* _Passage provided_
|---|
Yield Engine (CCYOE)

Cross-Collateral Yield Optimization Engine

Cambi's most innovative feature isn't just accessing high yields – it's intelligently distributing them across the protocol to create sustainable, market-beating returns for all users. Think of it as both an embedded protocol hedge, as well a constant pseudo-equalizer that allocates yields (instead of token inflation or “free money” for mercenary capital) as a form of incentive to build a powerful, Bitcoin-first treasury for the protocol.

The Problem with Isolated Yields

Traditional protocols treat each asset in isolation:

  • USDC earns T-bill yields (5%) - that Circle keeps entirely

  • BTC earns DeFi lending yields (3%) - really high risk for low returns

  • Local currencies earn local rates - which are usually locked up and heavily controlled

This creates inefficiencies and limits growth potential.
|---|
* _Action item 1_
In the passage on the Cambi yield engine, what yield does USDC earn?
* _Action item 2_
List every asset that, according to the passage on the Cambi yield engine, traditional protocols treat in isolation.
* _Action item 3_
Carry on the passage on the Cambi yield engine from its final sentence.
The lines of collected data are not required for this work.

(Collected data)
|---|
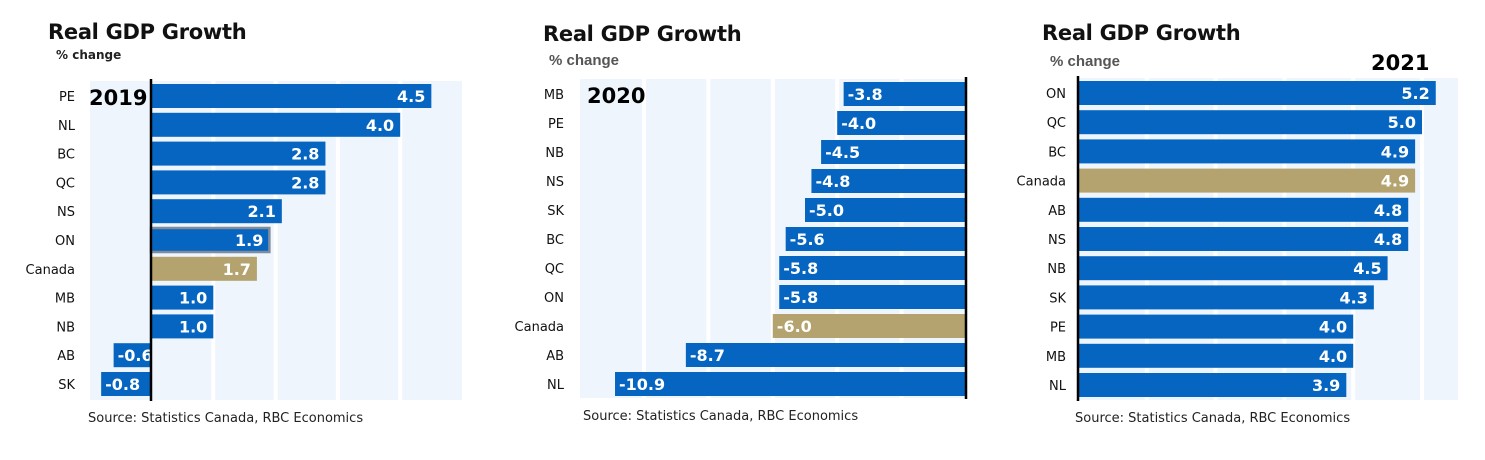 This screenshot has width=1485, height=460. I want to click on bar-value-label: 4.9, so click(1395, 152).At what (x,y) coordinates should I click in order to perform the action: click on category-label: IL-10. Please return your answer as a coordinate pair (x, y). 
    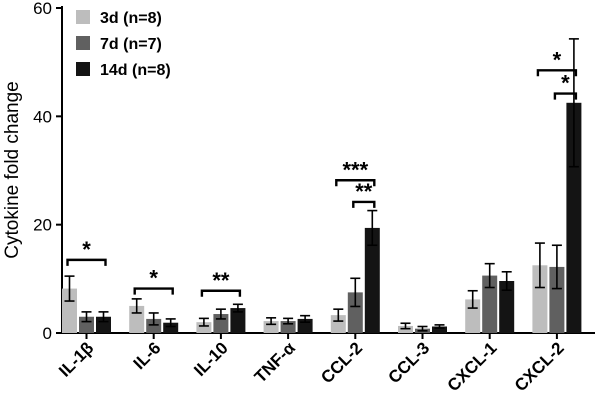
    Looking at the image, I should click on (210, 358). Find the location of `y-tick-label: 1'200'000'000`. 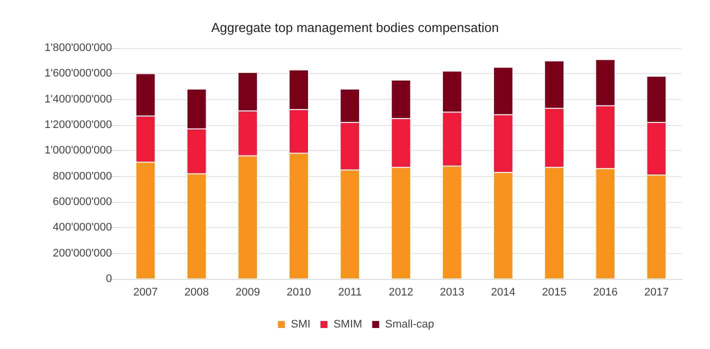

y-tick-label: 1'200'000'000 is located at coordinates (78, 125). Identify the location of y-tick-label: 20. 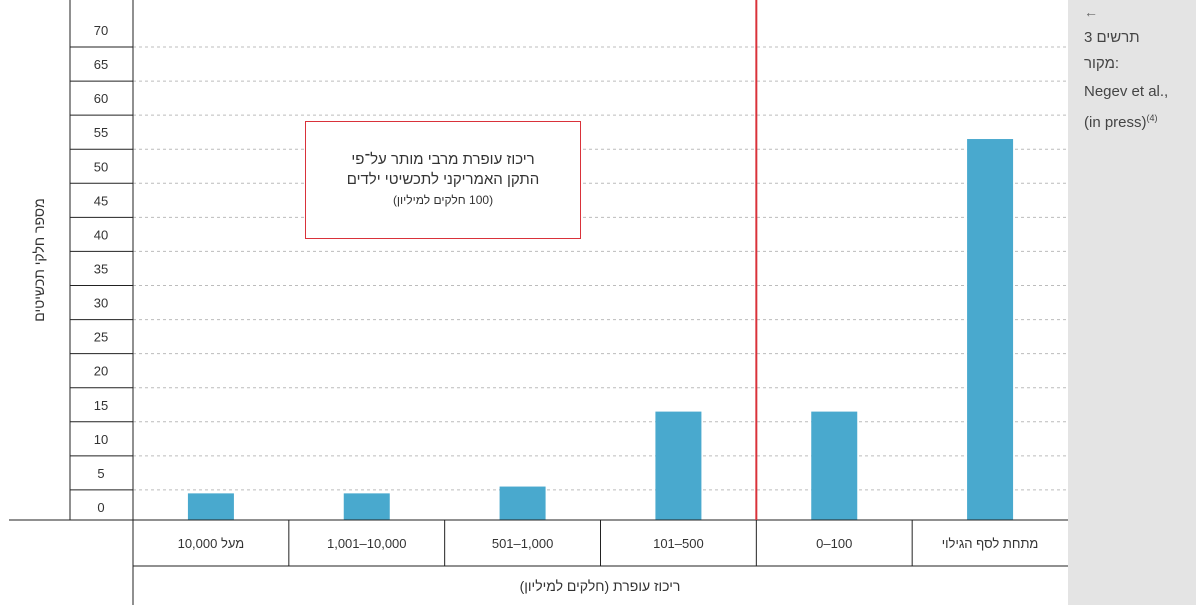
(101, 372).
|---|
* _Answer box 1_
USDC earns T-bill yields of 5%, which Circle keeps entirely.

* _Answer box 2_
USDC, BTC, local currencies

* _Answer box 3_
Cambi's Approach

We treat all protocol yields as a unified pool, dynamically optimizing distribution while maintaining risk isolation:

Base Layer: Each asset generates native yields

  • cmBRL: 14-25% from Brazilian markets

  • cmUSD: 12-18% from USD-denominated receivables

  • cmBTC: 3-8% from institutional lending

Optimization Layer: Excess yields flow into unified pool

  • If cmBRL yield exceeds targets, excess yield boosts cmUSD/cmBTC

  • And since we're competing against single-digit-yields from other yield-bearing stables

  • If cmUSD yield exceeds targets, excess yield boosts cmBTC

  • During high-demand periods, yields auto-balance

  • Protocol treasury captures value for security and growth

Simplified Distribution Logic:

Base Yield Distribution:
- cmBRL holders: Native yield (currently 14-25%)
- cmUSD holders: Native yield (currently 12-18%)
- cmBTC holders: Native yield (currently 3-8%)

Optimization Distribution:
- Calculate excess yields above target rates
- Redistribute based on:
  - 40% to under-supplied assets
  - 30% to strategic growth incentives
  - 20% to all holders proportionally
  - 10% to protocol treasury

Dynamic Supply Caps

To maintain attractive yields, we also implement dynamic supply caps:

  • cmBRL: Unlimited (main yield generator for protocol)

  • cmUSD: $50M initial cap (expands by $25M when yield >14%)

  • cmBTC: $20M initial cap (expands by $10M when utilization >80%)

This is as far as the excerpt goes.